(Records from a dataset)
——————————
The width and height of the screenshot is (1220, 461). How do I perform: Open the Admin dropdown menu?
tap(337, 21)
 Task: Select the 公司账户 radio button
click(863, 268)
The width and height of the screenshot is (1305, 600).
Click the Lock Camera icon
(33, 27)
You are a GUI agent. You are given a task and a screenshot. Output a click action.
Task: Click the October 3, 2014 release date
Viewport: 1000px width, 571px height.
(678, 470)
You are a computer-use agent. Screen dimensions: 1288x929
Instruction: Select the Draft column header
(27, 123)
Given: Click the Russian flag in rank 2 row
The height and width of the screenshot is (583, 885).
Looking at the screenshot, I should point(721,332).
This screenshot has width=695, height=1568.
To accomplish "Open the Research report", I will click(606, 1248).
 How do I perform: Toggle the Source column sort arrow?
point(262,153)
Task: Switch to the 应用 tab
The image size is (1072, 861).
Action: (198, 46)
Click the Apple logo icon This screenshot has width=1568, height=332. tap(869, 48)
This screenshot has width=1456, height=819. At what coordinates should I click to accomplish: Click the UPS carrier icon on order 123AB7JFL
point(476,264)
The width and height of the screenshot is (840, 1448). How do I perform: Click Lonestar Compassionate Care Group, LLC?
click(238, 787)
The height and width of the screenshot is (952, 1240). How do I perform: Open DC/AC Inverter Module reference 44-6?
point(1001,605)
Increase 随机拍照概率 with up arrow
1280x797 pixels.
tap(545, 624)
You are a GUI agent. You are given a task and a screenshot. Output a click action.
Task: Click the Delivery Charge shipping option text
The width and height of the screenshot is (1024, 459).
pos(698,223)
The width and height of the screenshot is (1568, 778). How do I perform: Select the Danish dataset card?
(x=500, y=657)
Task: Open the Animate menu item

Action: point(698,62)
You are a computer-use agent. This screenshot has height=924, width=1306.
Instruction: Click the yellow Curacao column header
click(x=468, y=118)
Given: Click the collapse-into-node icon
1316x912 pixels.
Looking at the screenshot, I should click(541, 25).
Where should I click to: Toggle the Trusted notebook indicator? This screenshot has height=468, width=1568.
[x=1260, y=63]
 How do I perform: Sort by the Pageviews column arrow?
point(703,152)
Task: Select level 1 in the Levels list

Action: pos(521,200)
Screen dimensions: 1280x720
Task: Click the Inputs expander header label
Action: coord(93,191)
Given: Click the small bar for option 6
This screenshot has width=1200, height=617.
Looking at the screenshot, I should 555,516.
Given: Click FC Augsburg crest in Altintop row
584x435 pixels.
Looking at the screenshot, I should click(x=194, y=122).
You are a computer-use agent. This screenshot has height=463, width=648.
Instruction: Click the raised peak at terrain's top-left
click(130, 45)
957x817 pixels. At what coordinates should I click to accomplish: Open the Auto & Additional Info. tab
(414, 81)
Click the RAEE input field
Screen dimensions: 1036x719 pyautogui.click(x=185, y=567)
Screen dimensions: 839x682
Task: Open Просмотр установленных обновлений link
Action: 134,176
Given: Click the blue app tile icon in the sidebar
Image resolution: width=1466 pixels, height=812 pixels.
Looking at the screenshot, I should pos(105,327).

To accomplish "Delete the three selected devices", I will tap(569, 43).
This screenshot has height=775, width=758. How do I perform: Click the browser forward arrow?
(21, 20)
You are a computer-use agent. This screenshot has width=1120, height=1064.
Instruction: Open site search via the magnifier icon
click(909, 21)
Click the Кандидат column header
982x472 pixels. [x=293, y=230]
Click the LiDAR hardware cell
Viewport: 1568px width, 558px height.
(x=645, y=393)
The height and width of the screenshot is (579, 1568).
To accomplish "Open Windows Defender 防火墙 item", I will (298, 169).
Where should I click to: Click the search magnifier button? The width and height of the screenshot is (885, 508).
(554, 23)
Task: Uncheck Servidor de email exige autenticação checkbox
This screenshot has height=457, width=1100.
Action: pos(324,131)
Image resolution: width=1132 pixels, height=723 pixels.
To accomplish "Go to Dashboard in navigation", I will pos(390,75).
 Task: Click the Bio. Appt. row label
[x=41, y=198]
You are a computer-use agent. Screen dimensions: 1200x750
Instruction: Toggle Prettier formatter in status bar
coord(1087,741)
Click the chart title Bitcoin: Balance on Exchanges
——————————
• **WHAT YOU NEED TO DO**
Each line in the data that holds the word "option" must be copied.

• **RESULT BELOW**
Task: Click the Delivery Charge shipping option text
Given: Click the small bar for option 6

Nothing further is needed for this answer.